▶ [WORK REQUEST]:
Within the material below, count how many lines contain "Like". Answer with only that number.

RECORDS FOR THIS EXERCISE Start Marker

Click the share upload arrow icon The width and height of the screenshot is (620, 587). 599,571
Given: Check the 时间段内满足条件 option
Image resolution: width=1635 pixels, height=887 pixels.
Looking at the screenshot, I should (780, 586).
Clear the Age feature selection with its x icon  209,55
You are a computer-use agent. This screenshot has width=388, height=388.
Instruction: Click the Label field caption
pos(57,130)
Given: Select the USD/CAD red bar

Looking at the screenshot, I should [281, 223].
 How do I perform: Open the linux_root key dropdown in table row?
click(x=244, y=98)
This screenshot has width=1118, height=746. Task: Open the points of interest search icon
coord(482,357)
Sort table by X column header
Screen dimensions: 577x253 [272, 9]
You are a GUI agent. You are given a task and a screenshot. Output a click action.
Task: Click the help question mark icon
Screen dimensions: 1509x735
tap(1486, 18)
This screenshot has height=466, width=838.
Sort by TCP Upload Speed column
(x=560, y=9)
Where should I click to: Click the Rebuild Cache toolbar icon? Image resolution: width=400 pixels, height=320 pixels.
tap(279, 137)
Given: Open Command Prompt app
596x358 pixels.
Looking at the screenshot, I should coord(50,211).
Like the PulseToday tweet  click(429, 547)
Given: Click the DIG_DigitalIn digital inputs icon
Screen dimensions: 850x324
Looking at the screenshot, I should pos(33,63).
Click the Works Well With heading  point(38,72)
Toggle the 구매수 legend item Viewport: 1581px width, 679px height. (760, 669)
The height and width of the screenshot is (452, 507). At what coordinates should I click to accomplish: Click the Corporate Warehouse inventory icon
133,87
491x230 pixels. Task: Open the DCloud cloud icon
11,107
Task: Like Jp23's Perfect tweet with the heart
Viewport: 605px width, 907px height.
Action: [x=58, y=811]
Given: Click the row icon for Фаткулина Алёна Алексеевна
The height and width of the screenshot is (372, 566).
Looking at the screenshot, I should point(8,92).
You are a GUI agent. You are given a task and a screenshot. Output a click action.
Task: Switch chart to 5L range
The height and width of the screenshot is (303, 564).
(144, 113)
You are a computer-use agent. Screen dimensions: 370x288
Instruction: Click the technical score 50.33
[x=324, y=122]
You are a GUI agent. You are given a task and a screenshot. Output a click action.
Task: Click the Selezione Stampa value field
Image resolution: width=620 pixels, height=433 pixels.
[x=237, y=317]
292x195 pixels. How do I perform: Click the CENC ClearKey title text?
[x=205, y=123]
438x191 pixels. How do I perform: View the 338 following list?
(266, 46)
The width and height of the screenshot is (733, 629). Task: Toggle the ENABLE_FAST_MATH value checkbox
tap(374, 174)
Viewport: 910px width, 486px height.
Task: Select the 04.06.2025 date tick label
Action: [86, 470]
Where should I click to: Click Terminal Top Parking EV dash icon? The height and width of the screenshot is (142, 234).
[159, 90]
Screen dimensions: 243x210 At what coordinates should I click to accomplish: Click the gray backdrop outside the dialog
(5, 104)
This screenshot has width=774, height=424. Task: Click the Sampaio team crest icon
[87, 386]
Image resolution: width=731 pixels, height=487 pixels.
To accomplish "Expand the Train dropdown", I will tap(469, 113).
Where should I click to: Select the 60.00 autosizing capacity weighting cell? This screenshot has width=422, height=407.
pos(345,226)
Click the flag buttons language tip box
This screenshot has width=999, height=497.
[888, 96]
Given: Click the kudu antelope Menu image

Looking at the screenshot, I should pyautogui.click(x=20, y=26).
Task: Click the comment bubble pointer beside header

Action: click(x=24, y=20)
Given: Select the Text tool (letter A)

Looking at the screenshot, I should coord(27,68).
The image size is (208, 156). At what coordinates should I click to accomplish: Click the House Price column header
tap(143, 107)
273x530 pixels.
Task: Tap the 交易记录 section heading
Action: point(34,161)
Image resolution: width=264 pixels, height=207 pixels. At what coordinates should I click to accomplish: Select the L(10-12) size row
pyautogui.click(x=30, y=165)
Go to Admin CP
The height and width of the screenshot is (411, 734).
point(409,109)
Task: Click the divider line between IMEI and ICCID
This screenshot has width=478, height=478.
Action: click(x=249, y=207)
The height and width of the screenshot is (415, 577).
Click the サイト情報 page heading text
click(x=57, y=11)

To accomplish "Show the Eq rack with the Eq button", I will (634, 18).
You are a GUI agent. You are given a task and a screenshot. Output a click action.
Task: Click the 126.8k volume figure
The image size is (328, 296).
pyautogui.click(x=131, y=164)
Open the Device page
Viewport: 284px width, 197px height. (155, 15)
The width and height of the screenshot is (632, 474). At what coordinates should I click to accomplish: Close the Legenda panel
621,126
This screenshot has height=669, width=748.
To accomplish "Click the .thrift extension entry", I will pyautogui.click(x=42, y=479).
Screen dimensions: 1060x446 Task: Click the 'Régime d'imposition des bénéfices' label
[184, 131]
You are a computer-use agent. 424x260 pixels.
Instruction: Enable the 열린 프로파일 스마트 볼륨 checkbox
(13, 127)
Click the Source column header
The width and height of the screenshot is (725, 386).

RECORDS FOR THIS EXERCISE End Marker

▶ [WRITTEN ANSWER]:
2